Dung Quat, the nation’s sole oil refinery, aims to raise its capacity to as much as 12 million tonnes a year, or 240,000 barrels per day (bpd), from an initial plan of 10 million tonnes, Dung said.
"We have been seeking strategic partners who would buy the stakes in the plant and ensure its crude oil supply after the expansion,” he said.
Investors from Japan, Singapore, Russia, Venezuela, Korea have shown interest, he said.

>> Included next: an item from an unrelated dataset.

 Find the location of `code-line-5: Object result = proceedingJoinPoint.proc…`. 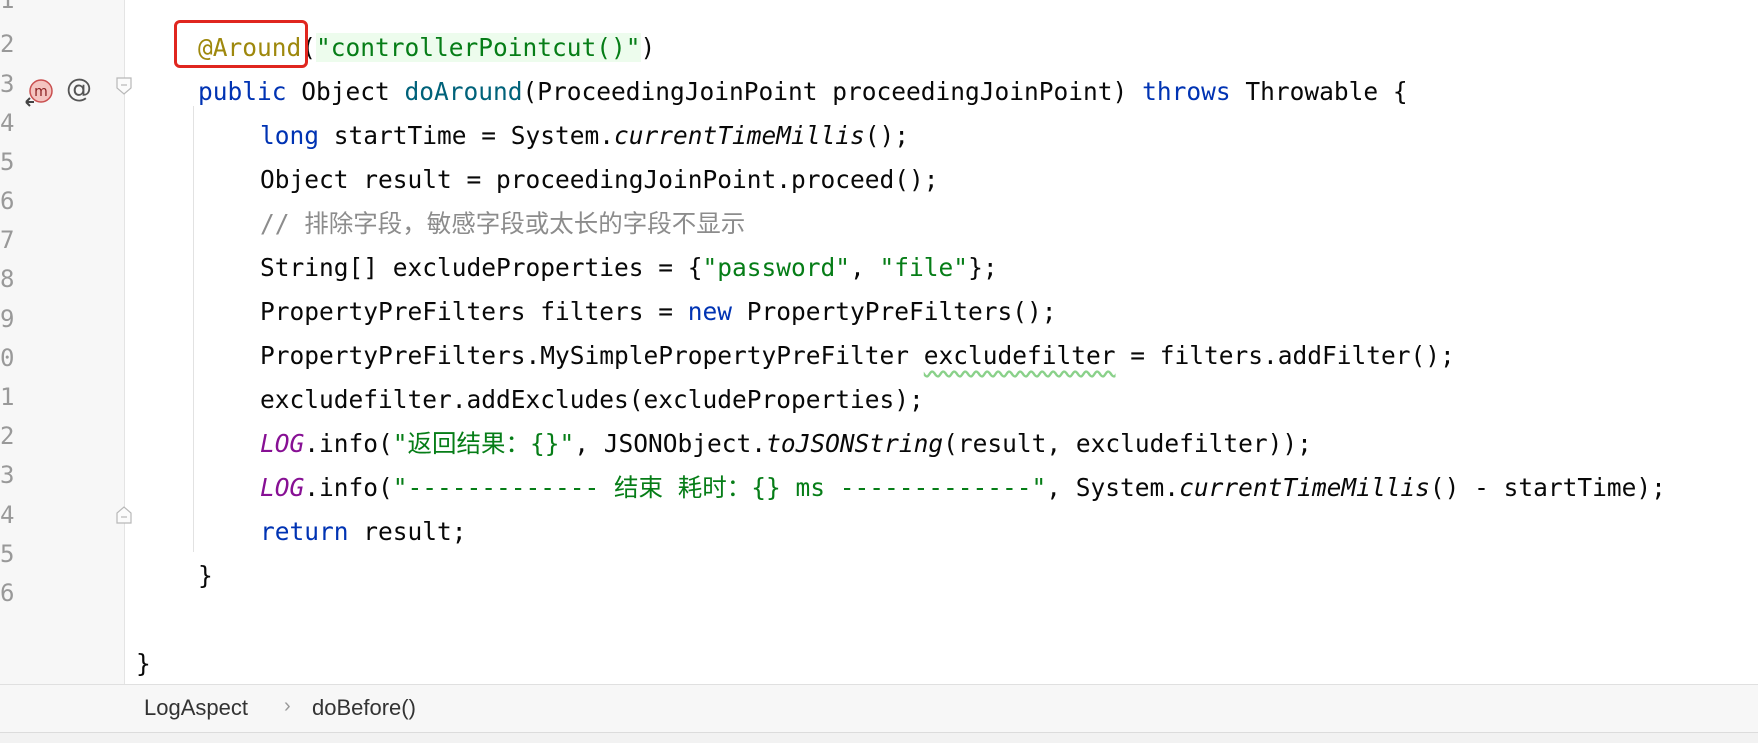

State media have reported that Japan’s JX Nippon Oil and Energy Corp and Venezuela’s state oil company PDVSA could sign a memorandum of understanding with PetroVietnam to join the expansion plan. The head of the refinery said the companies have shown interest but there have been no negotiations with them.
The 135,000 bpd plant will mix 30 percent of imported crude oil with domestically pumped oil, instead of 10 percent at present, as output declines from the domestic fields that supply the facility, Dung said.
Output from the Bach Ho (White Tiger) field, which provides most of the sweet crude to the plant, has fallen to 5-6 million tonnes a year from a peak of more than 10 million tonnes.
PetroVietnam has also been pushing up the construction date of a second refinery, Nghi Son, Dung said.
Investors in the plant aim to sign the engineering, procurement and construction contract with the contractor in December and start construction shortly after that, he said.
Idemitsu Kosan Co, Japan’s third-largest refiner, has said it is delaying a final investment decision on the Nghi Son refinery and does not expect to start operations until 2016, instead of the earlier target date of 2014.